* Exercise *
Exact copy, no pictures: output each line below as it stands.

* Listed entries *
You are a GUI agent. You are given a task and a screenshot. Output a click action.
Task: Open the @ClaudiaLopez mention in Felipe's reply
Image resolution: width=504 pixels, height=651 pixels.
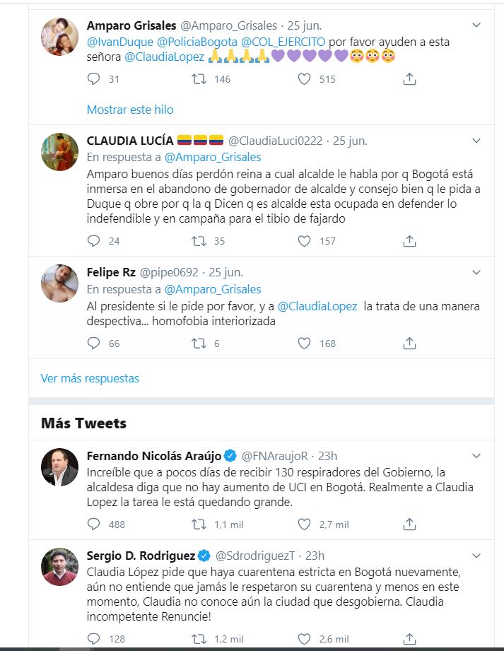point(317,306)
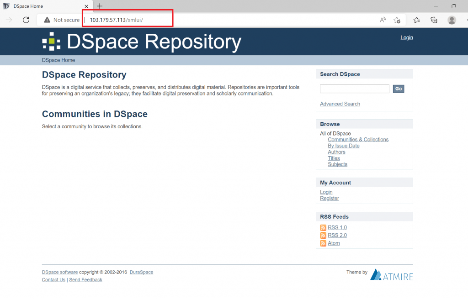Click the Login link in the header

click(406, 37)
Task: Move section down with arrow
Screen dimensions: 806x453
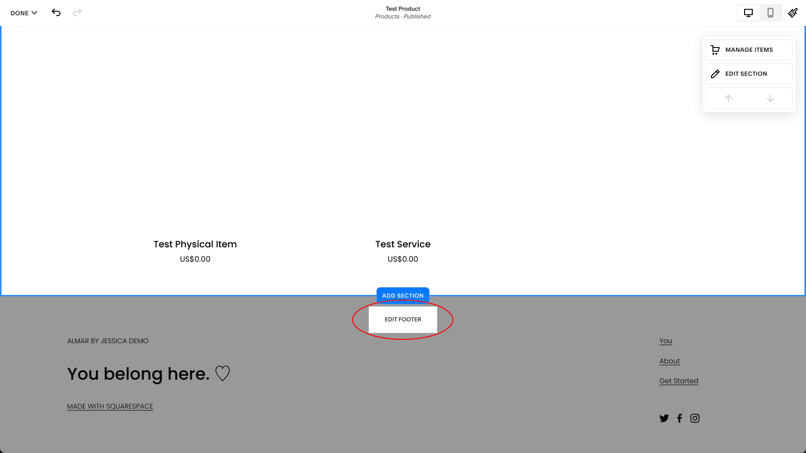Action: 770,98
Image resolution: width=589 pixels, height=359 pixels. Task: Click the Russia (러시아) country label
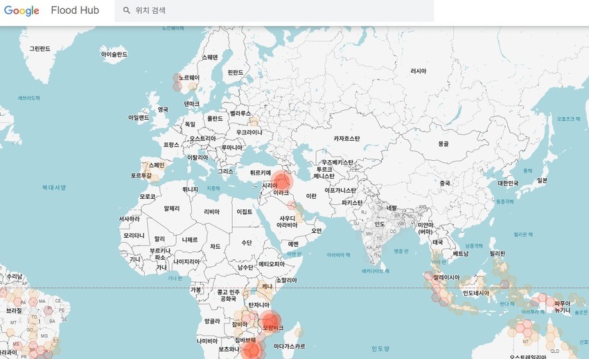pos(419,71)
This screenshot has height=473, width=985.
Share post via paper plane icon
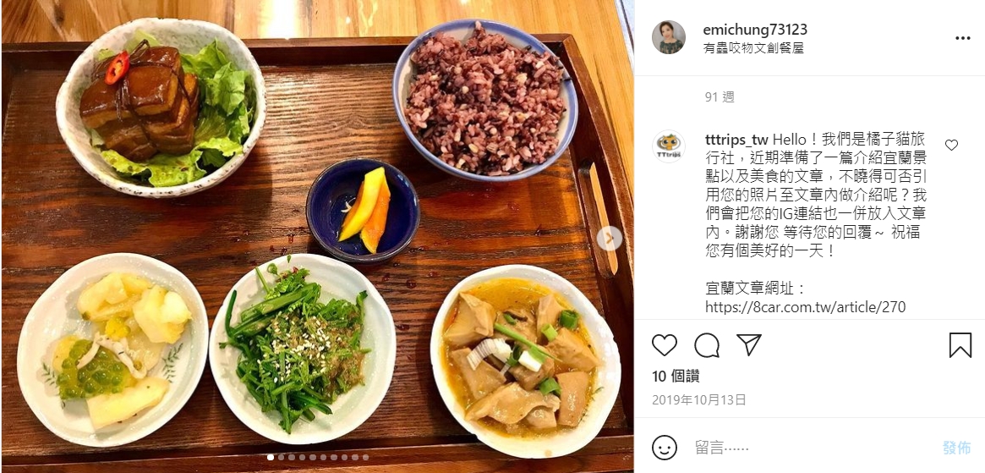[x=749, y=344]
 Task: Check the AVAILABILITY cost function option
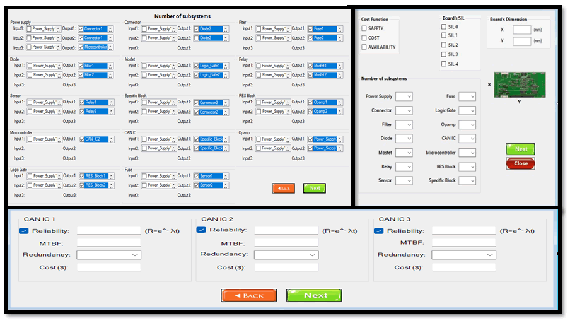[x=364, y=47]
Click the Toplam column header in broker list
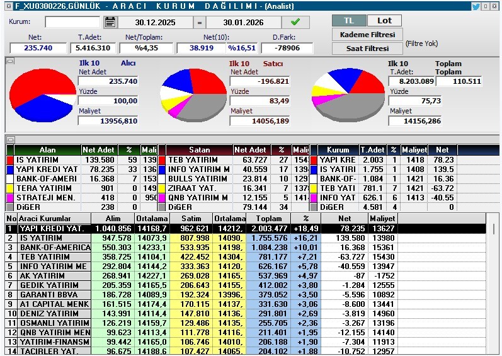This screenshot has height=356, width=502. (x=268, y=217)
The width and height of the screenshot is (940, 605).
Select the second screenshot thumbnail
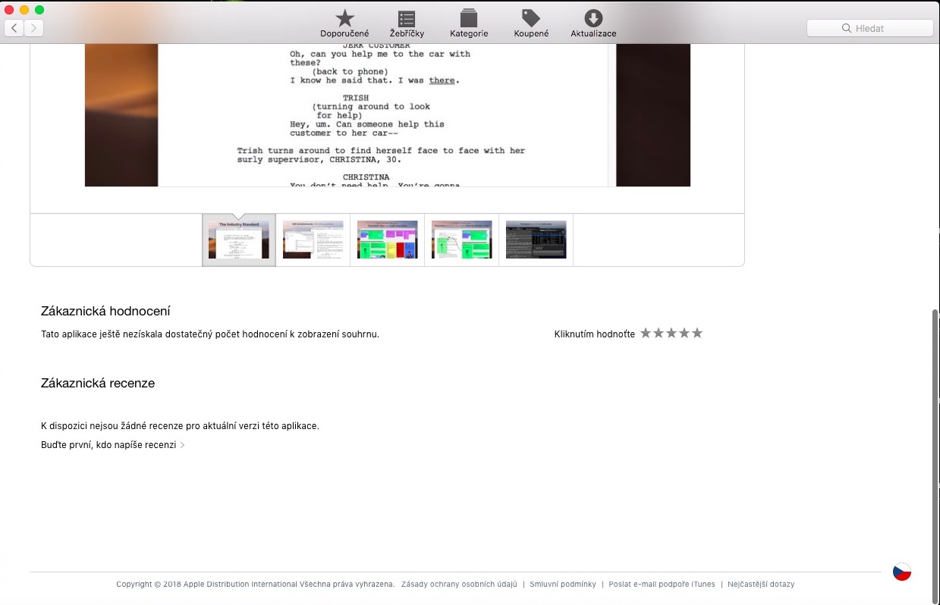(313, 239)
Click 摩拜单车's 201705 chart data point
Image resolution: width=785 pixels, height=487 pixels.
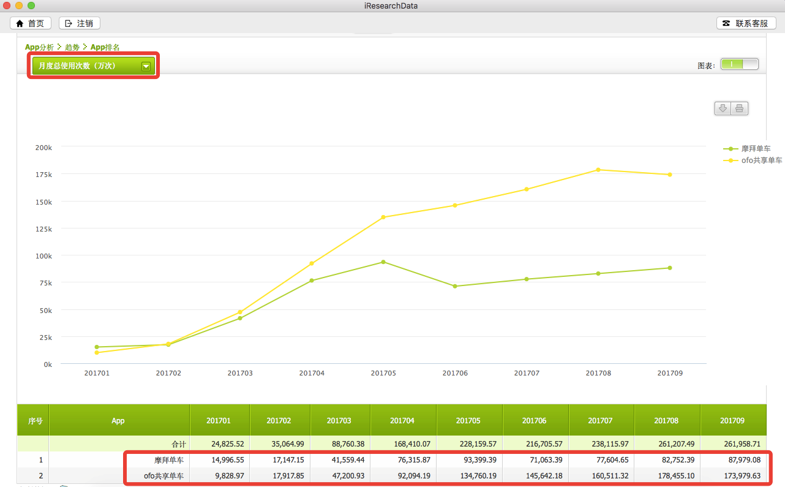pyautogui.click(x=383, y=262)
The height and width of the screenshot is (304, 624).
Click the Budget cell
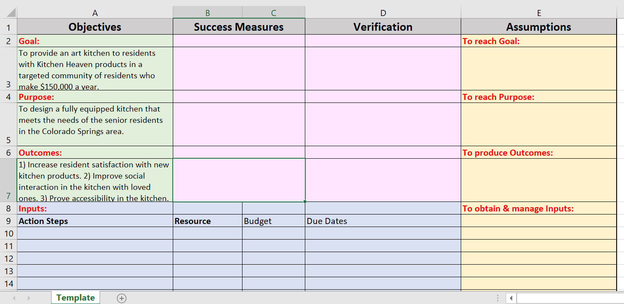pos(274,221)
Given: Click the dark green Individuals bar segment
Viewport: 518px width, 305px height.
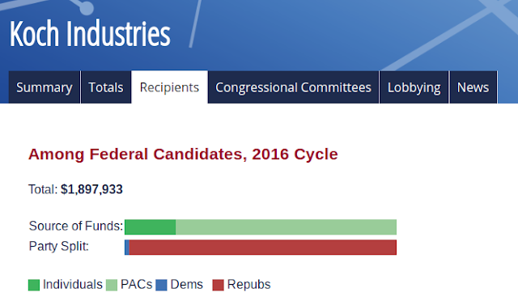Looking at the screenshot, I should (150, 227).
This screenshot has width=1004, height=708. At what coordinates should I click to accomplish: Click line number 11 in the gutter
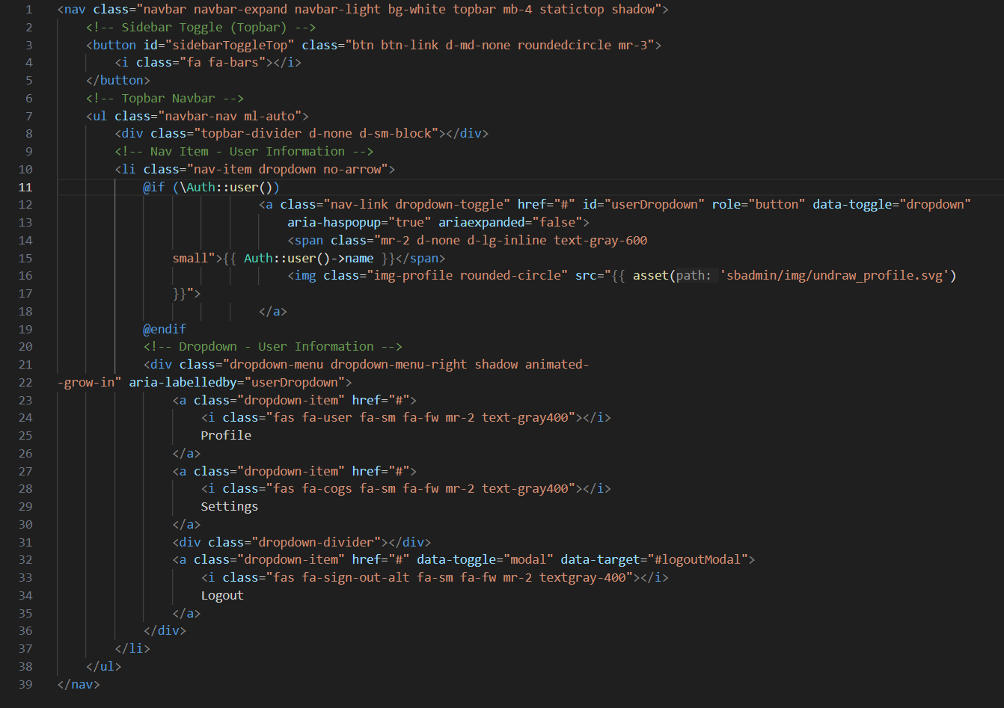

* Written solution *
You are a GUI agent. You are given a task and a screenshot. Output a click action.
Task: Open the @ClaudiaLopez mention in Felipe's reply
Image resolution: width=504 pixels, height=651 pixels.
point(317,306)
Click the Login link in the header

click(406, 37)
Task: Move section down with arrow
Screen dimensions: 806x453
Action: 770,98
Image resolution: width=589 pixels, height=359 pixels. Task: Click the Russia (러시아) country label
pos(419,71)
This screenshot has height=473, width=985.
Share post via paper plane icon
[x=749, y=344]
 Task: Check the AVAILABILITY cost function option
[x=364, y=47]
Click the Toplam column header in broker list
This screenshot has height=356, width=502. (x=268, y=217)
The width and height of the screenshot is (940, 605).
Select the second screenshot thumbnail
(313, 239)
Click 摩拜单车's 201705 chart data point
Image resolution: width=785 pixels, height=487 pixels.
pyautogui.click(x=383, y=262)
The height and width of the screenshot is (304, 624).
Click the Budget cell
pos(274,221)
Given: Click the dark green Individuals bar segment
Viewport: 518px width, 305px height.
Looking at the screenshot, I should (150, 227).
This screenshot has width=1004, height=708. At what coordinates should I click to accomplish: Click line number 11 in the gutter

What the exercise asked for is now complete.